» How to complete this task: Go to the line containing "Click Show specials and great deals text" in the records below and retype from there through the final line, exactly.

» Recorded data:
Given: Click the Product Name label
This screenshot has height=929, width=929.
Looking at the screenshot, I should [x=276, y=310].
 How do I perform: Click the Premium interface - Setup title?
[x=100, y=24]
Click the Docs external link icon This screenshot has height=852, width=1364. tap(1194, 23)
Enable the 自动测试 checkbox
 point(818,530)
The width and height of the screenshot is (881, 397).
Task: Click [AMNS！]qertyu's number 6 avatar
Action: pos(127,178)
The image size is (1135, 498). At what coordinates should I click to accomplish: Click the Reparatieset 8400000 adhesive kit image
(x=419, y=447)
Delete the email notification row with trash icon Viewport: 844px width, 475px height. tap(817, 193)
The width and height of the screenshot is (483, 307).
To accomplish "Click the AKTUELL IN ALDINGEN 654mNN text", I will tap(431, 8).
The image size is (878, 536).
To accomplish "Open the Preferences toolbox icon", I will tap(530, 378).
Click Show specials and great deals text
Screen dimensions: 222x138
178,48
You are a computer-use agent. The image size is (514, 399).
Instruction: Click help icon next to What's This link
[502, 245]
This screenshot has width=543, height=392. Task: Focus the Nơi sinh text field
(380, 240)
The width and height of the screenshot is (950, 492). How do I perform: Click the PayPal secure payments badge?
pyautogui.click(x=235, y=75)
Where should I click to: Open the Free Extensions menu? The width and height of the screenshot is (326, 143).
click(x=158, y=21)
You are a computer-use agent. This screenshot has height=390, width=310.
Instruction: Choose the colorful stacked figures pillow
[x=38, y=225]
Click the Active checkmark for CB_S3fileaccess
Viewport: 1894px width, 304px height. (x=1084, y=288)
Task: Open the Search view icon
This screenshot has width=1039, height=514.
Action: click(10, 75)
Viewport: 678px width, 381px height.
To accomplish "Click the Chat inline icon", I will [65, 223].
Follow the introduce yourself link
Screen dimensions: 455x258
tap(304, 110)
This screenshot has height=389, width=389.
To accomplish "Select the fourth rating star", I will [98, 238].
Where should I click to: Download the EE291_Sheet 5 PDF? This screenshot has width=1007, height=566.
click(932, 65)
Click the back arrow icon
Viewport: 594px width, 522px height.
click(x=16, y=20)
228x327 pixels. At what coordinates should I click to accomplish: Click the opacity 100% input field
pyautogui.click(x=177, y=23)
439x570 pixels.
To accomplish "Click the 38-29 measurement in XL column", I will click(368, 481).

» Answer to this task:
Click Show specials and great deals text
Screen dimensions: 222x138
178,48
You are a computer-use agent. The image size is (514, 399).
Instruction: Click help icon next to What's This link
[502, 245]
This screenshot has width=543, height=392. Task: Focus the Nơi sinh text field
(380, 240)
The width and height of the screenshot is (950, 492). How do I perform: Click the PayPal secure payments badge?
pyautogui.click(x=235, y=75)
Where should I click to: Open the Free Extensions menu? The width and height of the screenshot is (326, 143).
click(x=158, y=21)
You are a computer-use agent. This screenshot has height=390, width=310.
Instruction: Choose the colorful stacked figures pillow
[x=38, y=225]
Click the Active checkmark for CB_S3fileaccess
Viewport: 1894px width, 304px height. (x=1084, y=288)
Task: Open the Search view icon
This screenshot has width=1039, height=514.
Action: click(10, 75)
Viewport: 678px width, 381px height.
To accomplish "Click the Chat inline icon", I will [65, 223].
Follow the introduce yourself link
Screen dimensions: 455x258
tap(304, 110)
This screenshot has height=389, width=389.
To accomplish "Select the fourth rating star", I will [98, 238].
Where should I click to: Download the EE291_Sheet 5 PDF? This screenshot has width=1007, height=566.
click(932, 65)
Click the back arrow icon
Viewport: 594px width, 522px height.
click(x=16, y=20)
228x327 pixels. At what coordinates should I click to accomplish: Click the opacity 100% input field
pyautogui.click(x=177, y=23)
439x570 pixels.
To accomplish "Click the 38-29 measurement in XL column", I will click(368, 481).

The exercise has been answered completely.